Cost-cutting move spells trouble for home brands and discounters
THE announcement by Tesco that it has cut prices at 11 stores along the border by an average of 22% will largely be welcomed by recessionary Ireland’s more budget-conscious shoppers.
It is expected that more of the company’s 116 Irish stores will move in the same direction.
According to chief executive of Tesco Ireland, Tony Keohane, the move was a positive one for Irish consumers.
“This is a great day for consumers. This is the most significant move by a retailer ever and the price gap with the North is now at its lowest since 1979,” he said.
The move by the retail giant is certainly significant and appears to reflect the push towards imported own-brand products, which are generally of a high standard and, crucially, cheaper than Irish produce.
Irish consumers have traditionally been considered more brand-conscious than other countries.
However, according to Damian O’Reilly, lecturer in retail management at Dublin Institute of Technology (DIT), the profile of a typical Irish shopper is beginning to change.

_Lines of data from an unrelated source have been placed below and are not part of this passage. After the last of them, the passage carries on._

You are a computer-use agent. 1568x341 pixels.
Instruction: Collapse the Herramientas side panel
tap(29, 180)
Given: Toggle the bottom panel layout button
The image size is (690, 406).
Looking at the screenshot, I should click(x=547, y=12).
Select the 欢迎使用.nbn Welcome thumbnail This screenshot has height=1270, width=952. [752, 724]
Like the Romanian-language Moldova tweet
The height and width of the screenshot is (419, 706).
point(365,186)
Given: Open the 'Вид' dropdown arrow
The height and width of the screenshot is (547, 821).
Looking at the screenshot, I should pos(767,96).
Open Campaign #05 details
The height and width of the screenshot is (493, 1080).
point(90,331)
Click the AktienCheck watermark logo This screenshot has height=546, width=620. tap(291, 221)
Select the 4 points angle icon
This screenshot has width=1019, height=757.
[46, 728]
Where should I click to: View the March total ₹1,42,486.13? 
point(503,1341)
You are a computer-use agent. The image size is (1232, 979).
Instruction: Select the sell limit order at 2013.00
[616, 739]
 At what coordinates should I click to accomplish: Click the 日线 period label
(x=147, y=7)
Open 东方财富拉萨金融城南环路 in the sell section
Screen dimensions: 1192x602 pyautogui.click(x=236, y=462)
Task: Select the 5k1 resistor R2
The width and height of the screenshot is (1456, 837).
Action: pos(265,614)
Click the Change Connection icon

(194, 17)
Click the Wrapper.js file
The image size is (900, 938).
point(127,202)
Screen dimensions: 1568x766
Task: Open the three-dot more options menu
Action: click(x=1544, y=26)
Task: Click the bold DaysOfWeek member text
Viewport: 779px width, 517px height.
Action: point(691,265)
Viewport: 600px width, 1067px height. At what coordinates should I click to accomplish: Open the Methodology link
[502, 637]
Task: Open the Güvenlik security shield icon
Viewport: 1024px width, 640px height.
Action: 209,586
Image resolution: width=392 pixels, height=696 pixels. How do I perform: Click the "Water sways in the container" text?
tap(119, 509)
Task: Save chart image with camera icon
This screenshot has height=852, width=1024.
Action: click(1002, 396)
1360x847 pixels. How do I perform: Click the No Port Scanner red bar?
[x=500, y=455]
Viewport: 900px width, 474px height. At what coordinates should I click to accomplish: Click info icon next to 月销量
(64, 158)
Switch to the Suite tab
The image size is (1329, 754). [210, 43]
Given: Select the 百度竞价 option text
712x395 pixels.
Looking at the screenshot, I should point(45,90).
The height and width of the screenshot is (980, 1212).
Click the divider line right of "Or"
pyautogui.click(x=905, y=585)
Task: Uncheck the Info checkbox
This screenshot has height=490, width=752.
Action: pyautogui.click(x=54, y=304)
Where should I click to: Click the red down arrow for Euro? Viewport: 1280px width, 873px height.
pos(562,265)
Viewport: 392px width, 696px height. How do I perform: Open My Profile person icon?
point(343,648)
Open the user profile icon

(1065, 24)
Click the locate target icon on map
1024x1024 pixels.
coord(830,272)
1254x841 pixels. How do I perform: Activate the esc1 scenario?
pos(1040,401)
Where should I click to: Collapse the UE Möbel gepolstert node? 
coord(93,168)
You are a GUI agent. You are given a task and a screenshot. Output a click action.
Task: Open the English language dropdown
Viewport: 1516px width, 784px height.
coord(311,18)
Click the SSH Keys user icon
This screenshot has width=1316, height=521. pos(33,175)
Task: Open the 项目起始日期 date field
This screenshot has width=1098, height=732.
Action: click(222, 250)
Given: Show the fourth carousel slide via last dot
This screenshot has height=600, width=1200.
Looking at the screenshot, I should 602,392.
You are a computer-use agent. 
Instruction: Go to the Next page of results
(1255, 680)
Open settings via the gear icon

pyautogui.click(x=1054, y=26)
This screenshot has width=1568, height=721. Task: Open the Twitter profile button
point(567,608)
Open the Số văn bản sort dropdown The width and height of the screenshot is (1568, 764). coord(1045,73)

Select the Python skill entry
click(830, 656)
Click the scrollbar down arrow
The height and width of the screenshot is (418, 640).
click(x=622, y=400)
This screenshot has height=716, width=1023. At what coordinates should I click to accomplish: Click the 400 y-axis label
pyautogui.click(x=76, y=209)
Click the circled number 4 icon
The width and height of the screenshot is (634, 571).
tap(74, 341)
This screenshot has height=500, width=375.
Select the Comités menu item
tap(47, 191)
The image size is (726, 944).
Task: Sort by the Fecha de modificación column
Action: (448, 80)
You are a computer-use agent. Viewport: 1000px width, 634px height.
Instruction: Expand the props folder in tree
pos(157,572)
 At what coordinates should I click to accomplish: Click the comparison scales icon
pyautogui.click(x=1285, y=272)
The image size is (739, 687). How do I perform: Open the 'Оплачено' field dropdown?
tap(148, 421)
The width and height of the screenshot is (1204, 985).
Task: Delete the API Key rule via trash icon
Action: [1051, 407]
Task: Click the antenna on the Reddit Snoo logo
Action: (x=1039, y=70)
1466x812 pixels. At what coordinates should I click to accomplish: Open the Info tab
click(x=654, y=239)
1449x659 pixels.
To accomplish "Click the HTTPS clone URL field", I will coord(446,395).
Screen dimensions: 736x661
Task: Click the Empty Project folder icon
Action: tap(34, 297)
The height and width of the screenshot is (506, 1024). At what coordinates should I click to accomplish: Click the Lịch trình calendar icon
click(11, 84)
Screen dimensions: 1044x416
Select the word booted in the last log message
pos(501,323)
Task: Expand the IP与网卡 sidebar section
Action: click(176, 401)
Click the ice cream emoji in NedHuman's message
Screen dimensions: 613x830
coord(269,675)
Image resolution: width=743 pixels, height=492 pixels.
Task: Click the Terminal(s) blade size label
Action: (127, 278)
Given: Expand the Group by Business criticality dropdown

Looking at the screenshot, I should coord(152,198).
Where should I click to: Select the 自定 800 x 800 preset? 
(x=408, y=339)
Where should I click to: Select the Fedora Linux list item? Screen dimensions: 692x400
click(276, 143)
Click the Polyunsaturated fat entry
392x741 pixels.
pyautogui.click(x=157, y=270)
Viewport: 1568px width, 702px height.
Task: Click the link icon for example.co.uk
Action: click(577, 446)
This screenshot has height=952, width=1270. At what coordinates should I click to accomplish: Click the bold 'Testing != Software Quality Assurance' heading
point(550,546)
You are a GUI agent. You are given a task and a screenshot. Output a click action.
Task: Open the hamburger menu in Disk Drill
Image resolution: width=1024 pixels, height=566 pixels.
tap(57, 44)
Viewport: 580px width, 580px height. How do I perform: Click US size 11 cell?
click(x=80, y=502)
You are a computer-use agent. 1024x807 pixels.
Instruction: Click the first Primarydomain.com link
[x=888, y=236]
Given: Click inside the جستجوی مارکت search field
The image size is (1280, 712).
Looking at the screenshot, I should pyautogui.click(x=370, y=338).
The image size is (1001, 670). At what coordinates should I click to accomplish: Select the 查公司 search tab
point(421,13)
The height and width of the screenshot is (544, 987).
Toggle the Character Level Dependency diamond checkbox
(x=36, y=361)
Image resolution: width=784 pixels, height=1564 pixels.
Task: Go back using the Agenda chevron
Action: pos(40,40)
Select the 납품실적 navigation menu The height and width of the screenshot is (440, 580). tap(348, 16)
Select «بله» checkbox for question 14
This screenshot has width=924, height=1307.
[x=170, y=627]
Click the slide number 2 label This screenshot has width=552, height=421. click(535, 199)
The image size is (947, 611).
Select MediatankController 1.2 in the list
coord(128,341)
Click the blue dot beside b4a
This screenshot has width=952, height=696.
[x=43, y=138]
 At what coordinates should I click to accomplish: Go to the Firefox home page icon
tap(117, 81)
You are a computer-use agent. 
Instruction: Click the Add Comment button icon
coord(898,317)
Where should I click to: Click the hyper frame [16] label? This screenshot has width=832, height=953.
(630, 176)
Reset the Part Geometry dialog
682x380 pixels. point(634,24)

“We are buying more and more own-brand products. For example, in its Irish stores, 25%-30% of what Tesco stocks is its own- brand range, like Tesco Finest or Tesco Value. This is over 50% in Britain, so this move is a push towards that model,” he said.
Other retailers are following suit, with shops such as Zara, H&M, Marks and Spencer and Dunnes Stores all stocking more own-brand products.
While people were loyal to Irish brands in the boom years, the exodus of people going north of the border to buy cheaper imported products shows this is no longer the case.
“It’s obvious that people are travelling north and buying own-brand products in Asda and Sainsbury’s. If the quality of own-brand produce is taken as a given, therefore it’s price that becomes the key,” said Mr O’Reilly.
According to the DIT lecturer, Tesco may gradually introduce more of its own-brand products onto its Irish shelves and “see how it goes”.
The big losers in such a strategy are clearly the Irish suppliers. It is understood Irish produce such as Ballygowan, Avonmore milk, Barry’s tea, Chivers and Brennan’s bread are to lose out on significant shelf space as a result of the Tesco strategy.
However, with the power now firmly resting with the retailer, Irish suppliers have little option but to lower their prices or face being squeezed out by cheaper imported products from Britain.
“It will definitely affect Irish suppliers. However, unless they come down and meet the pricing structures of Tesco, they are going to find it harder and harder to get shelf space,” said Mr O’Reilly.
So what of the other retailers in the Irish market?
The DIT lecturer feels that the discount stores and Superquinn may be the worst hit by the move.
“It will be very difficult for the likes of Superquinn, who just can’t compete with such low prices, but also for Aldi and Lidl. The discount stores have about 10% of the Irish market and a much smaller product range. If Tesco can compete with them on price and have a much larger range, then there is no real reason to shop there,” he said.